Man, you gotta stop clicking on that 'bait. But now that you're here, I thought I'd share three slides from the macro update to our LPs yesterday.

I. The first one shows a now pretty well-established trend. Total deal value in European venture is at all time highs, but number of deals is at five year lows. And you can feel it in the market out there, can't you? Time to borrow some Patagonia from your favourite VC to make it through the Polar vortex. Personal prediction: this is going to get worse before it gets better.

The reason? Many of our early ecosystems, like Berlin, are still figuring out that venture works much better as a consensus-building, cooperative approach if total capital available for follow-ons is the constraint. The savvier investors are starting to wait, round sizes are going up, it's harder to raise smaller and earlier.

Note: Sunstone is doing a push to do more seed rounds (€250K-€1M), so once again we're trying to get ahead of the trend. We want to be early, we have conviction and we will lead every round we choose to do.

II. New funds raised is way, way down (though capital raised is holding pretty strong). We're at a third of the 2008 number of new funds raised, more than 50% down over the last five years. Sounds like smart LPs are doing the same thing smart VCs are doing - crowding into the quality funds. Venture in Europe is still a small, small industry, and it's fairly clear based on track who is doing a good job.

III. Exits remain... well the slide says "relatively strong", which is historically true. But "a mixed bag" would capture it just as well in my view. Look at that tiny IPO number - we're mirroring the US here without any regulatory reason why (at least nothing substantially different vs pre financial crisis).

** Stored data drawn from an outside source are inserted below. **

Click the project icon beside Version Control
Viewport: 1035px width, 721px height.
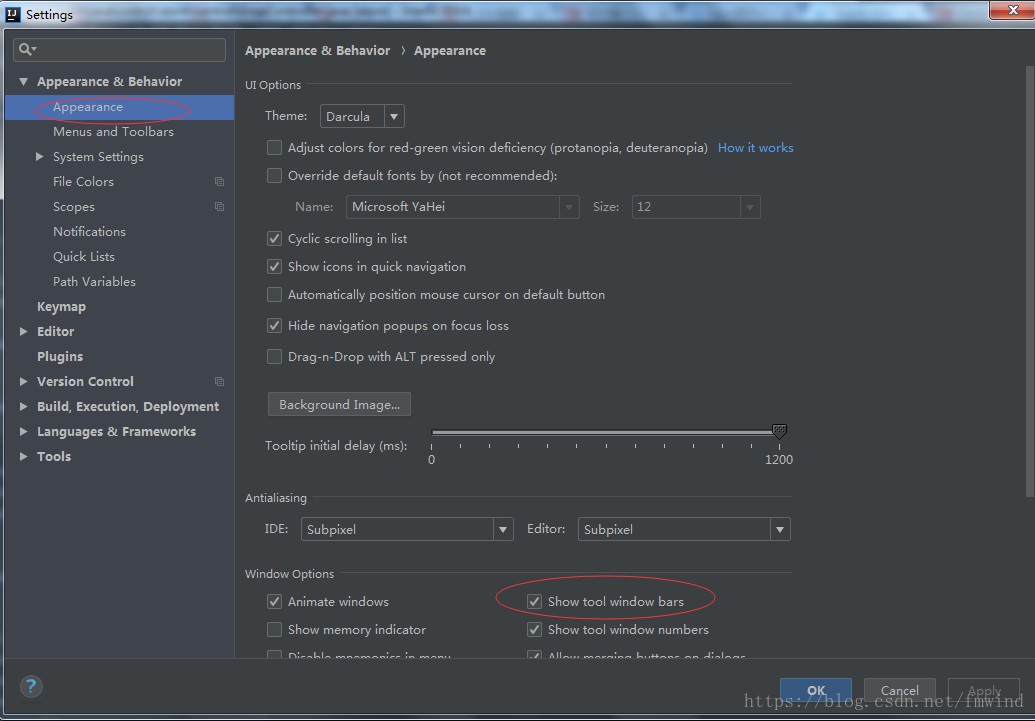click(x=219, y=382)
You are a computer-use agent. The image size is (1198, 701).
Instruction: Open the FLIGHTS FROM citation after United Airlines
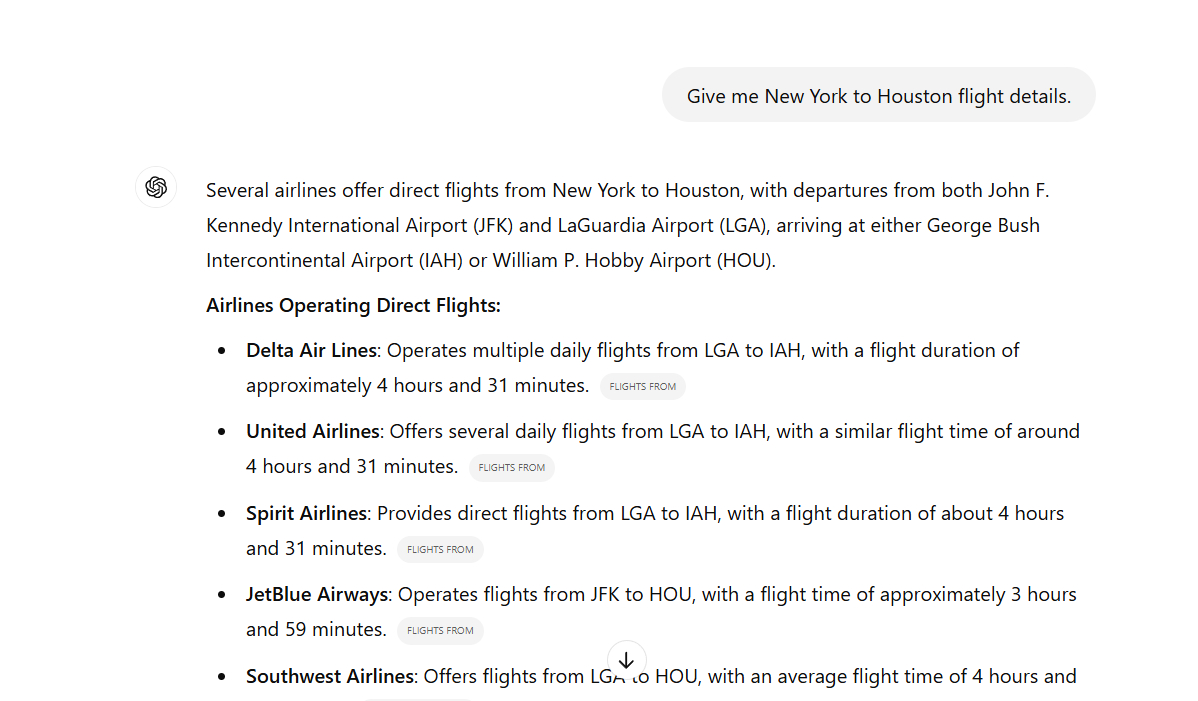click(511, 468)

Also note the $500M+ exit for 2017... under ten companies were sold for $500M+ in EV in Europe in 2017. This is still a very, very small and specialized market.

That last number is particularly worrying to me because it's the "available" enterprise value at exit that can sustain European venture funds.

Imagine you have a $500 million fund and you want to do a 3x gross return on it. That means returning $1.5 billion. Assume you own around 15% of your average portfolio company. That means your portfolio companies must generate total enterprise value of $10 billion. Now look at the number of $500M+ exits again (admittedly, these are only the exits where the value was disclosed, but at that level they tend to be disclosed).

Over the last four years, Europe had ~40 exits over $500M. Let's assume the average is around $750 million (which will be generous), that's total enterprise value created of around $30 billion. So as a $500 million fund in Europe, you need to have 33% market share of those exits to be able to do a 3x gross return. Those are very hard odds to make a living by.

Which is another reason why Sunstone likes its "right-sized" early stage fund size of around $140M. It's a way to consistently generate good returns for our investors and be able to become return backers to our entrepreneurs.